Please make an exact transcription of all the data that follows.

Pixel coordinate grounding data:
···

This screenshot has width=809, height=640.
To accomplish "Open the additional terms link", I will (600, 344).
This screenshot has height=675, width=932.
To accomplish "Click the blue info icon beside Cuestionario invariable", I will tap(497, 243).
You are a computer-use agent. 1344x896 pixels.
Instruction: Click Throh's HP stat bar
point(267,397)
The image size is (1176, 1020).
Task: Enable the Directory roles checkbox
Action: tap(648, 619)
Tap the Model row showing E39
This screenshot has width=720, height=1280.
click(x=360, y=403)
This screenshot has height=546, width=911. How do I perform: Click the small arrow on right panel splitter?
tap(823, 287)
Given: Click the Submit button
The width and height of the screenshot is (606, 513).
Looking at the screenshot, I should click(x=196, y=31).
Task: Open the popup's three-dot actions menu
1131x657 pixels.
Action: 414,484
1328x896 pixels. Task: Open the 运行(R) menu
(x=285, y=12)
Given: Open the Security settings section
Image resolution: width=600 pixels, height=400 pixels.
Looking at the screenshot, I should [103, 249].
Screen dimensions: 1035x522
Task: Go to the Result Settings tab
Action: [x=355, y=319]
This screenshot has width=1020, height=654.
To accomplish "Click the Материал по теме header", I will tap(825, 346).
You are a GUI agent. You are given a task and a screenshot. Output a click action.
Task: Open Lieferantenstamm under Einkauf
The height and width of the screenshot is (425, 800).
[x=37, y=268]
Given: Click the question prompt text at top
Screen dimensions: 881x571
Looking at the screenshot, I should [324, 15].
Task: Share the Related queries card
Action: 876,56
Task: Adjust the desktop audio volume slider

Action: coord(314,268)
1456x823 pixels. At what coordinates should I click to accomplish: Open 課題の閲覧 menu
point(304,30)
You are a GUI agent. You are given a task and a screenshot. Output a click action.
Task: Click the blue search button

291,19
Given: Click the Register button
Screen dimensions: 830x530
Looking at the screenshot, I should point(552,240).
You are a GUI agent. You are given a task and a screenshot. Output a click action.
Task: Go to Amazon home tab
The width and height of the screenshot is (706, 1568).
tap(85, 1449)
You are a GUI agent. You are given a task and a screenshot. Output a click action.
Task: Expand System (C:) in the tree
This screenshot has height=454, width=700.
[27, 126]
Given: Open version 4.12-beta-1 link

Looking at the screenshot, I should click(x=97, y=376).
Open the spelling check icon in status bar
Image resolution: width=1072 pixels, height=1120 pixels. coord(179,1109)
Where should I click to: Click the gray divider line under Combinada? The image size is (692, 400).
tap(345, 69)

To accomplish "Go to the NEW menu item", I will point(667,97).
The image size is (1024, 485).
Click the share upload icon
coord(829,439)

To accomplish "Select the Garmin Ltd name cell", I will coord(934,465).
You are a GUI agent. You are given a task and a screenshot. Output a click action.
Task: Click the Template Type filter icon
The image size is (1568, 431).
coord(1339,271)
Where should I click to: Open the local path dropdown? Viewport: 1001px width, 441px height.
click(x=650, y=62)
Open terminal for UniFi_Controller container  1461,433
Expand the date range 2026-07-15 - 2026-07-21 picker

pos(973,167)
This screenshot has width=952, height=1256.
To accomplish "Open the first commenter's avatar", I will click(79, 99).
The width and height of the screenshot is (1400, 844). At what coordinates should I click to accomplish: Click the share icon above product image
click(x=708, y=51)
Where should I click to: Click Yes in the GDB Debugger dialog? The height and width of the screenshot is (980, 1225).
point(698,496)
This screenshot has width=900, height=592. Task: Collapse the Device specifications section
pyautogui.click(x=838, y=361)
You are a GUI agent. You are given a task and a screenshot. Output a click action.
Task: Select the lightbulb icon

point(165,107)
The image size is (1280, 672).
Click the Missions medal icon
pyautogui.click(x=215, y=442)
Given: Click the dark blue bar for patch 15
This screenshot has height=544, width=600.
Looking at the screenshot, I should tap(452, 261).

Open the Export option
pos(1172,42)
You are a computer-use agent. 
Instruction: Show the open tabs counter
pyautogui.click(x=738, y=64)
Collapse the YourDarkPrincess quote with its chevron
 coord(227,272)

···

• **Answer section**:
This screenshot has width=809, height=640.
To accomplish "Open the additional terms link", I will (600, 344).
This screenshot has height=675, width=932.
To accomplish "Click the blue info icon beside Cuestionario invariable", I will tap(497, 243).
You are a computer-use agent. 1344x896 pixels.
Instruction: Click Throh's HP stat bar
point(267,397)
The image size is (1176, 1020).
Task: Enable the Directory roles checkbox
Action: tap(648, 619)
Tap the Model row showing E39
This screenshot has width=720, height=1280.
click(x=360, y=403)
This screenshot has height=546, width=911. How do I perform: Click the small arrow on right panel splitter?
tap(823, 287)
Given: Click the Submit button
The width and height of the screenshot is (606, 513).
Looking at the screenshot, I should click(x=196, y=31).
Task: Open the popup's three-dot actions menu
1131x657 pixels.
Action: 414,484
1328x896 pixels. Task: Open the 运行(R) menu
(x=285, y=12)
Given: Open the Security settings section
Image resolution: width=600 pixels, height=400 pixels.
Looking at the screenshot, I should [103, 249].
Screen dimensions: 1035x522
Task: Go to the Result Settings tab
Action: [x=355, y=319]
This screenshot has width=1020, height=654.
To accomplish "Click the Материал по теме header", I will tap(825, 346).
You are a GUI agent. You are given a task and a screenshot. Output a click action.
Task: Open Lieferantenstamm under Einkauf
The height and width of the screenshot is (425, 800).
[x=37, y=268]
Given: Click the question prompt text at top
Screen dimensions: 881x571
Looking at the screenshot, I should [324, 15].
Task: Share the Related queries card
Action: 876,56
Task: Adjust the desktop audio volume slider

Action: coord(314,268)
1456x823 pixels. At what coordinates should I click to accomplish: Open 課題の閲覧 menu
point(304,30)
You are a GUI agent. You are given a task and a screenshot. Output a click action.
Task: Click the blue search button

291,19
Given: Click the Register button
Screen dimensions: 830x530
Looking at the screenshot, I should point(552,240).
You are a GUI agent. You are given a task and a screenshot. Output a click action.
Task: Go to Amazon home tab
The width and height of the screenshot is (706, 1568).
tap(85, 1449)
You are a GUI agent. You are given a task and a screenshot. Output a click action.
Task: Expand System (C:) in the tree
This screenshot has height=454, width=700.
[27, 126]
Given: Open version 4.12-beta-1 link

Looking at the screenshot, I should click(x=97, y=376).
Open the spelling check icon in status bar
Image resolution: width=1072 pixels, height=1120 pixels. coord(179,1109)
Where should I click to: Click the gray divider line under Combinada? The image size is (692, 400).
tap(345, 69)

To accomplish "Go to the NEW menu item", I will point(667,97).
The image size is (1024, 485).
Click the share upload icon
coord(829,439)

To accomplish "Select the Garmin Ltd name cell", I will coord(934,465).
You are a GUI agent. You are given a task and a screenshot. Output a click action.
Task: Click the Template Type filter icon
The image size is (1568, 431).
coord(1339,271)
Where should I click to: Open the local path dropdown? Viewport: 1001px width, 441px height.
click(x=650, y=62)
Open terminal for UniFi_Controller container  1461,433
Expand the date range 2026-07-15 - 2026-07-21 picker

pos(973,167)
This screenshot has width=952, height=1256.
To accomplish "Open the first commenter's avatar", I will click(79, 99).
The width and height of the screenshot is (1400, 844). At what coordinates should I click to accomplish: Click the share icon above product image
click(x=708, y=51)
Where should I click to: Click Yes in the GDB Debugger dialog? The height and width of the screenshot is (980, 1225).
point(698,496)
This screenshot has width=900, height=592. Task: Collapse the Device specifications section
pyautogui.click(x=838, y=361)
You are a GUI agent. You are given a task and a screenshot. Output a click action.
Task: Select the lightbulb icon

point(165,107)
The image size is (1280, 672).
Click the Missions medal icon
pyautogui.click(x=215, y=442)
Given: Click the dark blue bar for patch 15
This screenshot has height=544, width=600.
Looking at the screenshot, I should tap(452, 261).

Open the Export option
pos(1172,42)
You are a computer-use agent. 
Instruction: Show the open tabs counter
pyautogui.click(x=738, y=64)
Collapse the YourDarkPrincess quote with its chevron
 coord(227,272)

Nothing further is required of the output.